For every child who’d thought the circus held a certain amount of fairy-tale enchantment, the moment would have solidified it for them. Down the line, elephants marched along the tracks, appearing through the mist as if they’d just been dropped out of the clouds. They lumbered in a single-file line, strong and steady, with trunks holding tails. Their handlers led them straight as an arrow, bound for the stock cars in front of where they stood.
“It’s not a stampede, but I wouldn’t want to explain to Mr. Keary that you were flattened by a line of elephants on the first day.”
“Thank you, I’m sure.”
Rosamund edged back as the great gray animals approached. She watched, noting h
ow strange it was to be so close to an animal she’d only read about in storybooks.
Leading the procession was a large one, with thick leathery skin and spots on its head.

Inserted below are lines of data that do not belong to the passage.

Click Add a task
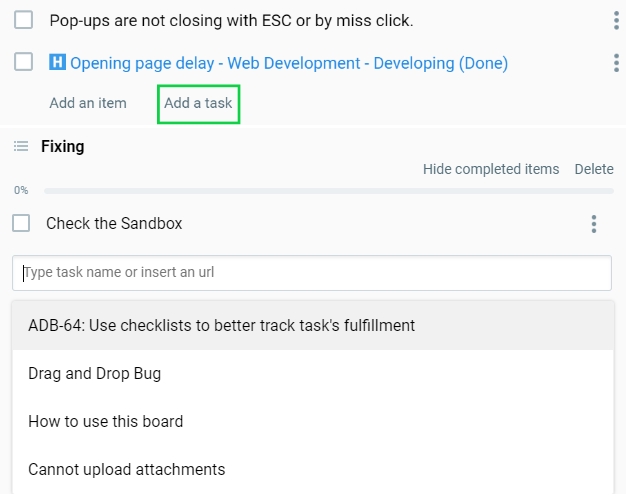Screen dimensions: 626x496 click(x=198, y=103)
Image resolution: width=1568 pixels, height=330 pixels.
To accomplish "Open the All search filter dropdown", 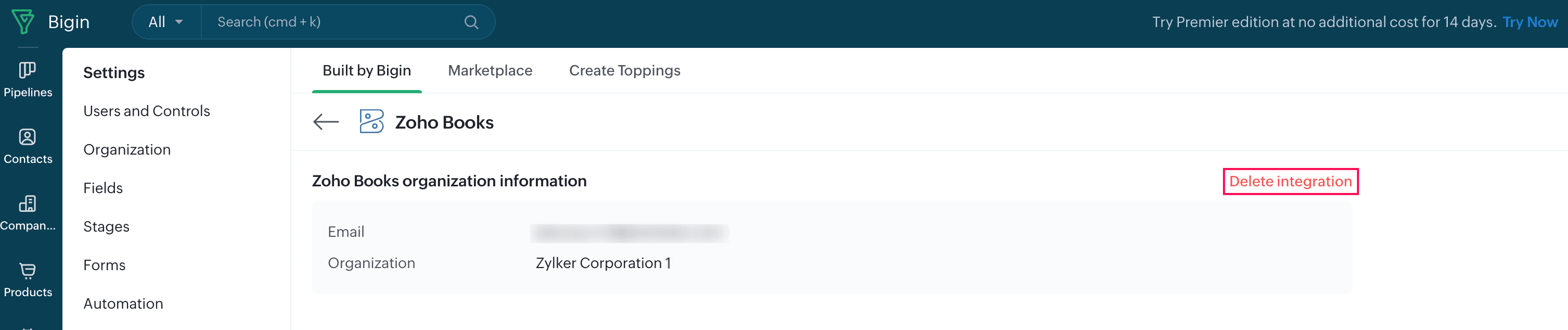I will point(164,21).
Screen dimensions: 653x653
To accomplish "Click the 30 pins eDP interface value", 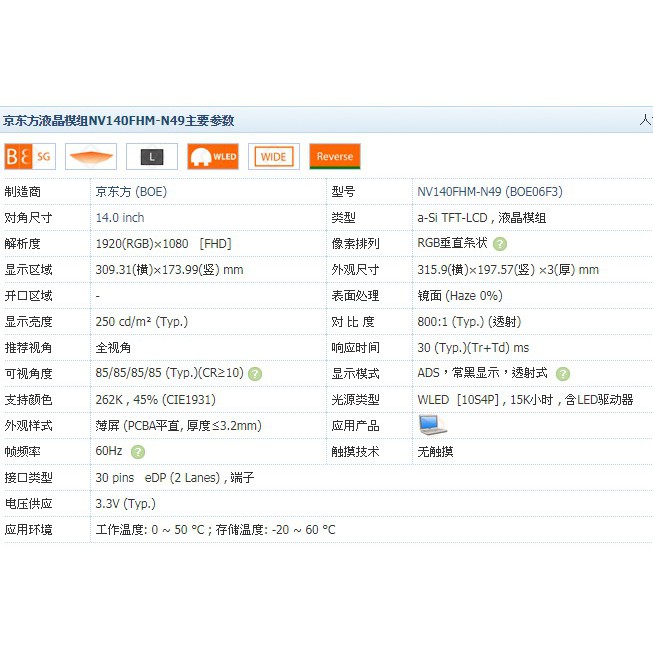I will [174, 477].
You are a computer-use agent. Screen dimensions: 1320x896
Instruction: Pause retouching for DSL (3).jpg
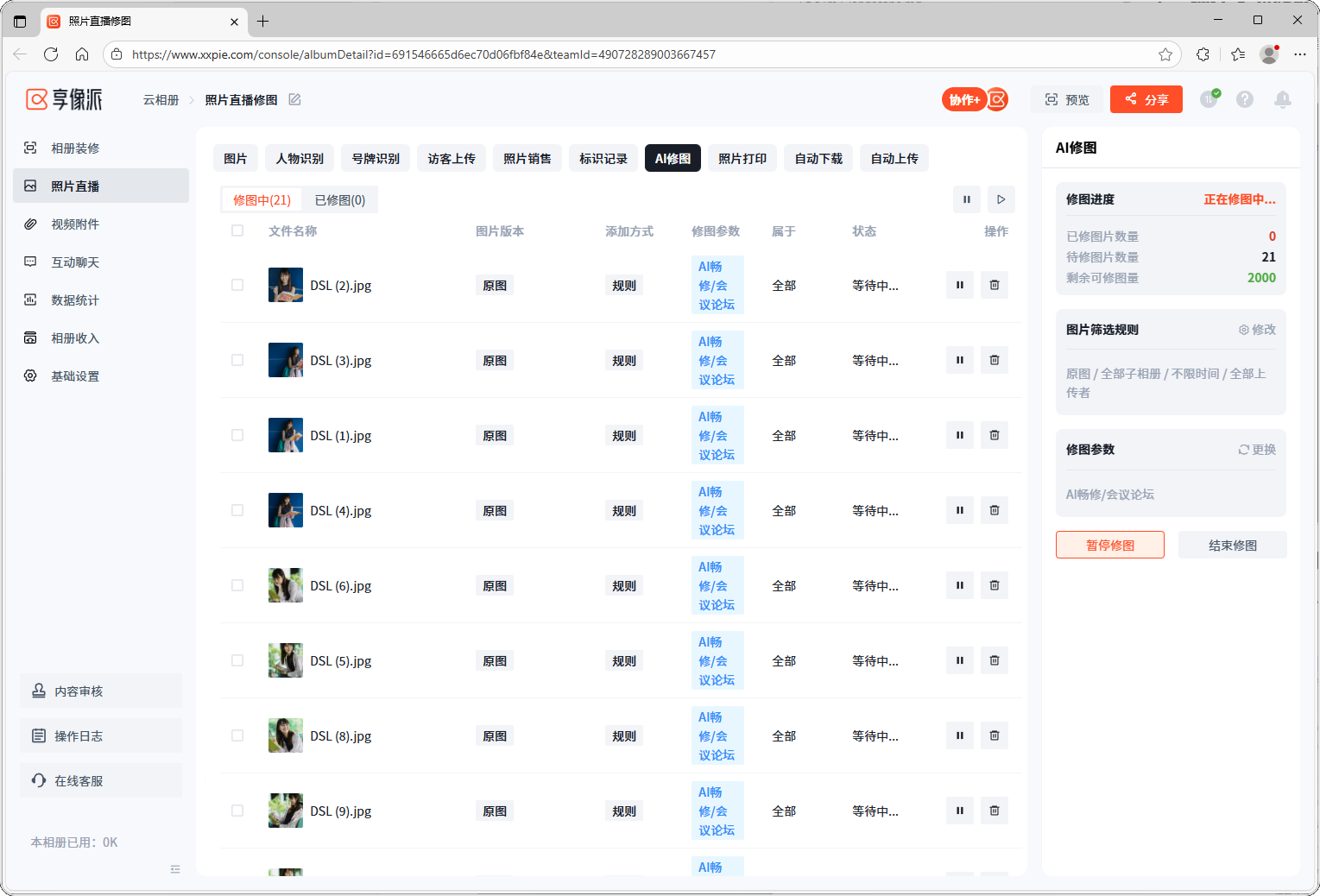click(959, 360)
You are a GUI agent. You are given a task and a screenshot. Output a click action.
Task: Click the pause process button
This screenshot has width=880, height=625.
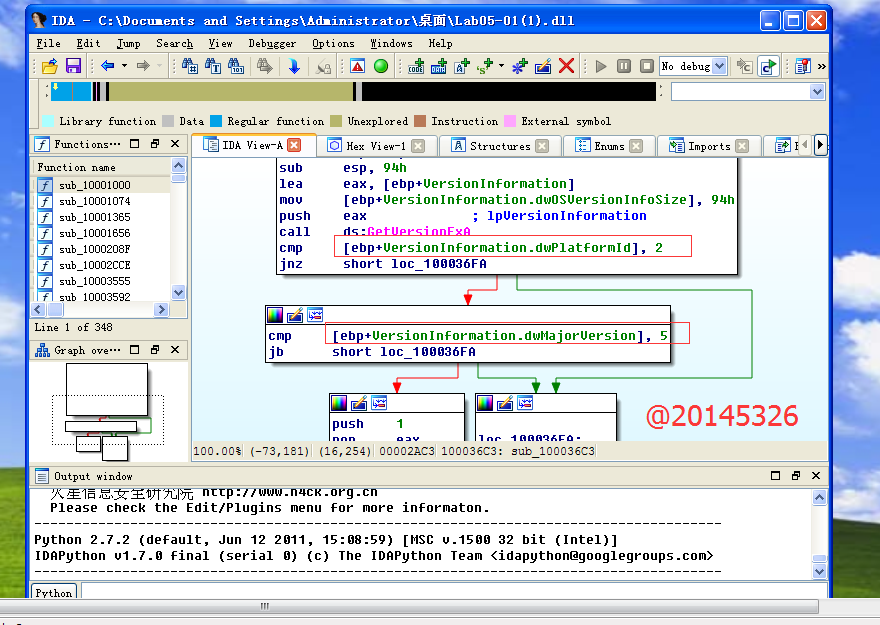point(624,66)
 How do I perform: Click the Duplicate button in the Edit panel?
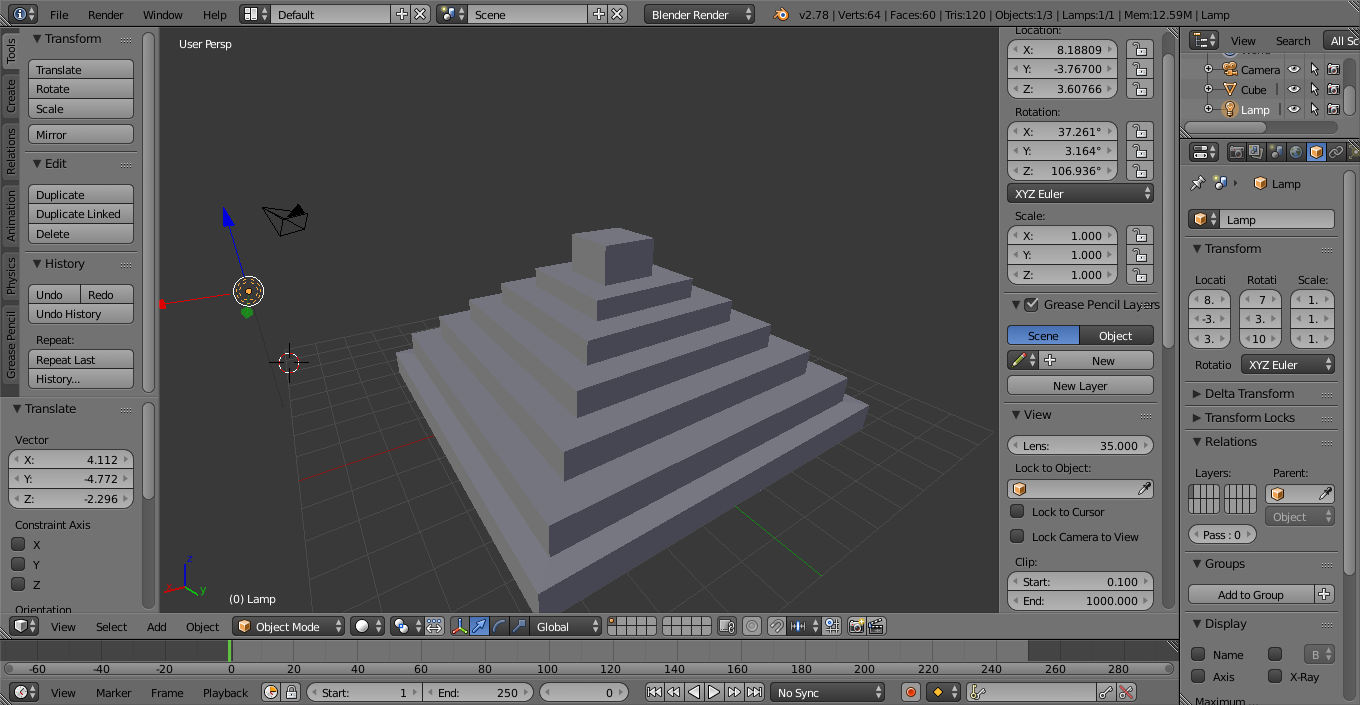pos(80,193)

It had an abundance of wrinkles overlapping around large, expressive eyes. And as the animal was led by, Rosamund was surprised to see depth in those eyes. Truth be told, Rosamund thought she detected a softness in them that belied the build of such a beast.
“That’s Nora out in front.”
“Nora?”
The handler slowed the line for a moment, bringing the elephant to a stop at their side. The elephant stood still and calm.
Rosamund’s eyes widened when its trunk curled, reaching out near them.
“Oui. This is Nora. And it seems you’ve made a friend of her.”
Rosamund raised her hand, reaching out with fingertips that trembled ever so slightly. “May I?”
“Of course,” Annaliese answered cheerfully.
Rosamund pulled off her glove, wanting a real touch to Nora’s skin. A breath escaped her lungs and a smile burst forth on her lips when the elephant’s trunk curled round her hand. The skin wasn’t as hard as she’d imagined. It almost felt like an eraser she’d used in her studies as a child, with a funny wet snout at the end that tickled her fingertips.
“Oh, are you hungry, Miss Nora?” Annaliese giggled. “See? She’s gentle. Just looking for a treat, I think. Everyone loves her. She may be an elephant, but she’s the real pro. You have questions about anything on the lot, you might ask her. Been around the longest. Almost as long as the Ringlings themselves.”
Annaliese winked and leaned in until she was side by side with Rosamund, looking down the line. “And see the little one who stands shorter than the rest?”
There was indeed a smaller one, with a notch in the ear that faced them.
“Yes.”
“That’s Mitra. He was born from Nora.”
The thought made Rosamund smile. It was an enchanting idea that the circus really was a family, as Colin had claimed. What a beautiful way to see it.
“Mitra,” she breathed out. “What does it mean?”